◆ Task: Rewrite the lines below with every occurrence of "icon" replaced by "symbol", leaving everything else unchanged. Omit the pictures from your answer.
>> BEGIN
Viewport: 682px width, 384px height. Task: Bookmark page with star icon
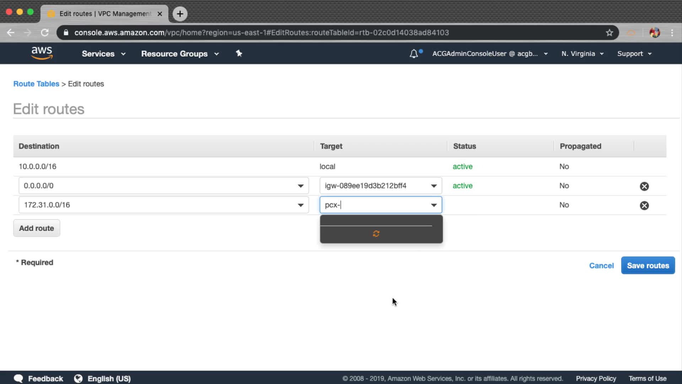[x=610, y=33]
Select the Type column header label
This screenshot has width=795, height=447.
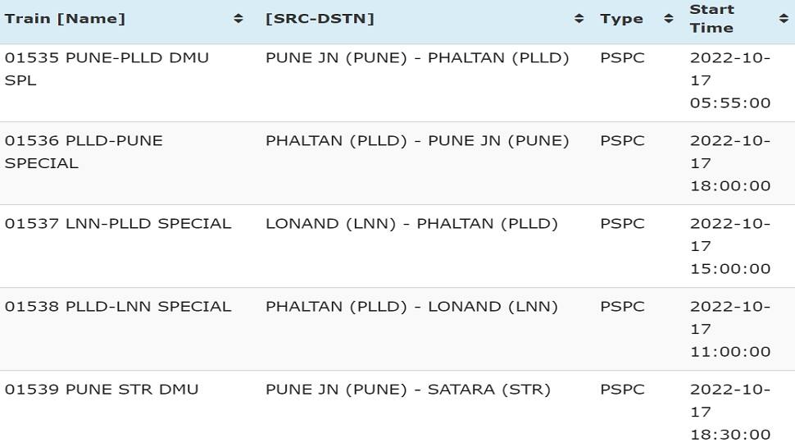point(621,19)
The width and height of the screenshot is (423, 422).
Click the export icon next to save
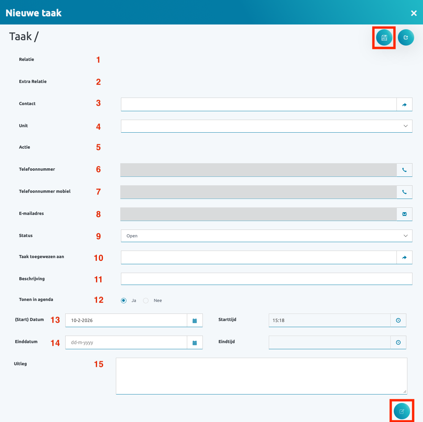(x=406, y=37)
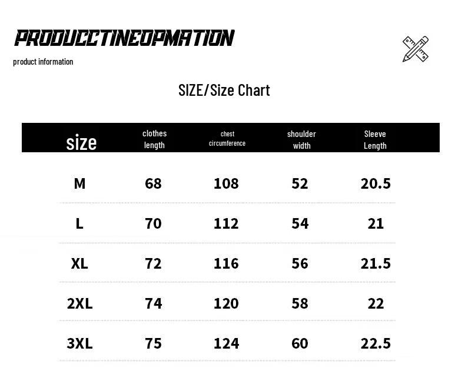The height and width of the screenshot is (368, 465).
Task: Select clothes length value 74 for 2XL
Action: click(153, 303)
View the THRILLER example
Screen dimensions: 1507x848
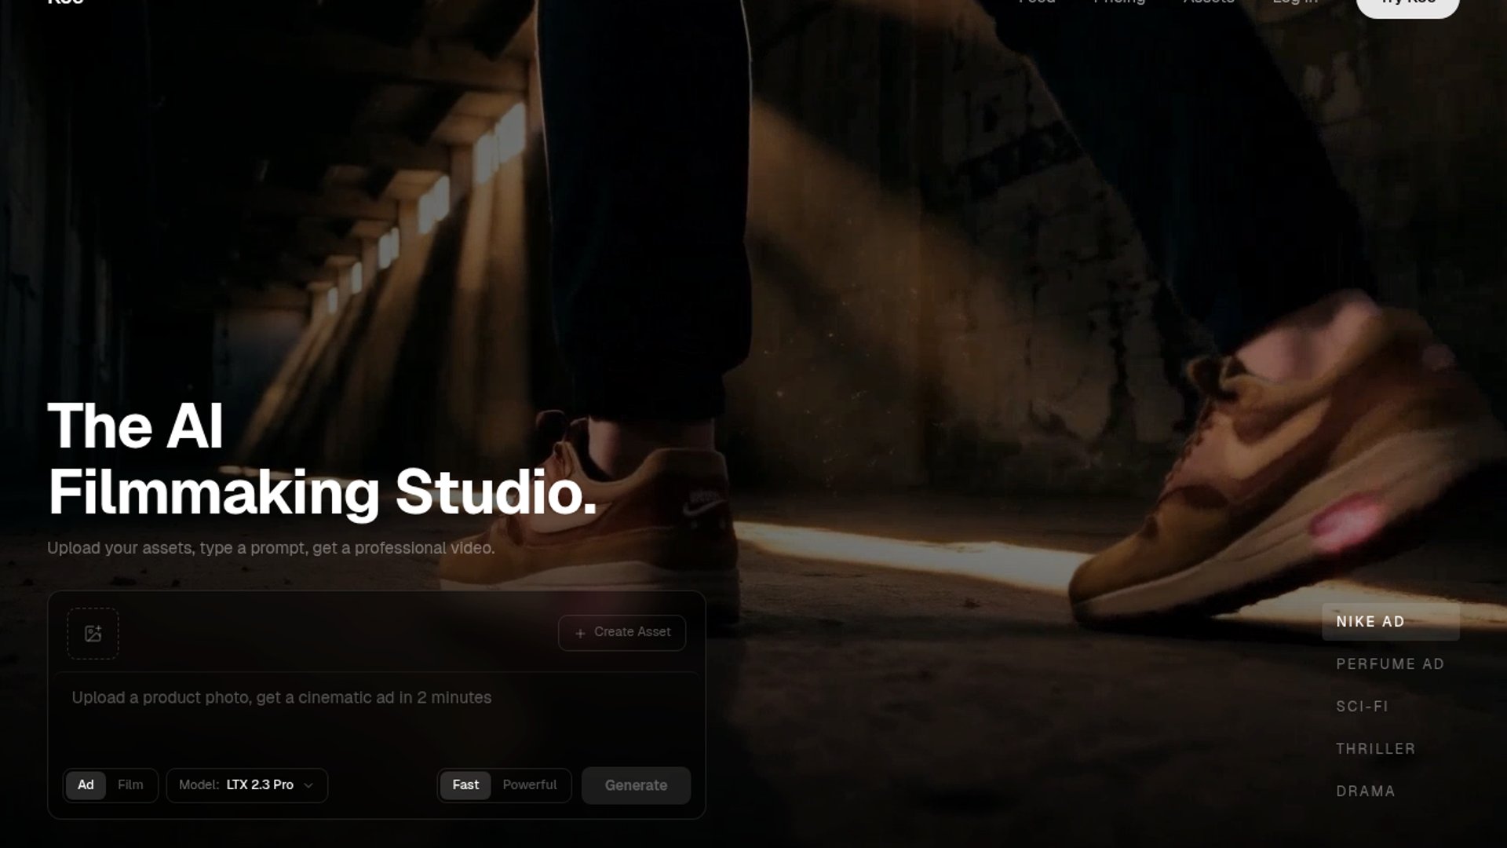1376,749
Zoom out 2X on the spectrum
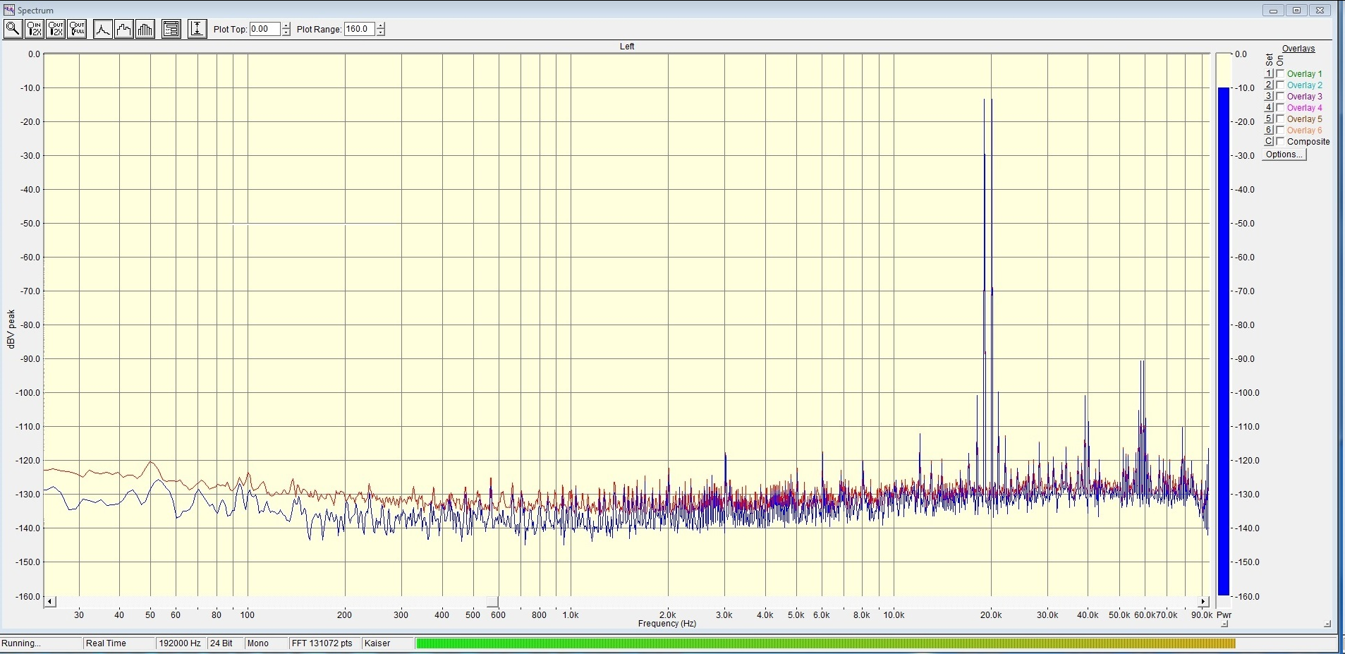This screenshot has height=654, width=1345. 56,29
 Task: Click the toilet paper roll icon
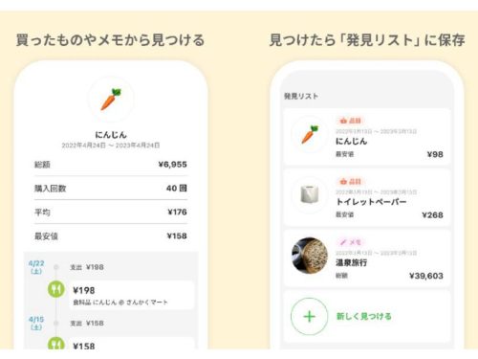310,194
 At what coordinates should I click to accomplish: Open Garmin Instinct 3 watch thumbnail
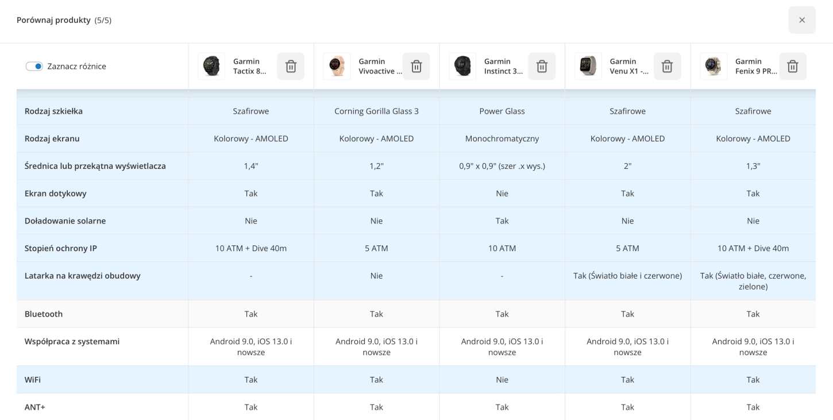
>> END
◆ Solution to the problem:
Viewport: 682px width, 384px height. Task: Bookmark page with star symbol
[x=610, y=33]
Select the Type column header label
This screenshot has width=795, height=447.
point(621,19)
The width and height of the screenshot is (423, 422).
Click the export symbol next to save
(x=406, y=37)
The height and width of the screenshot is (368, 465).
Task: Select clothes length value 74 for 2XL
Action: click(153, 303)
View the THRILLER example
Screen dimensions: 1507x848
1376,749
Zoom out 2X on the spectrum
This screenshot has height=654, width=1345. 56,29
 Task: Click the toilet paper roll symbol
310,194
 At what coordinates should I click to accomplish: Open Garmin Instinct 3 watch thumbnail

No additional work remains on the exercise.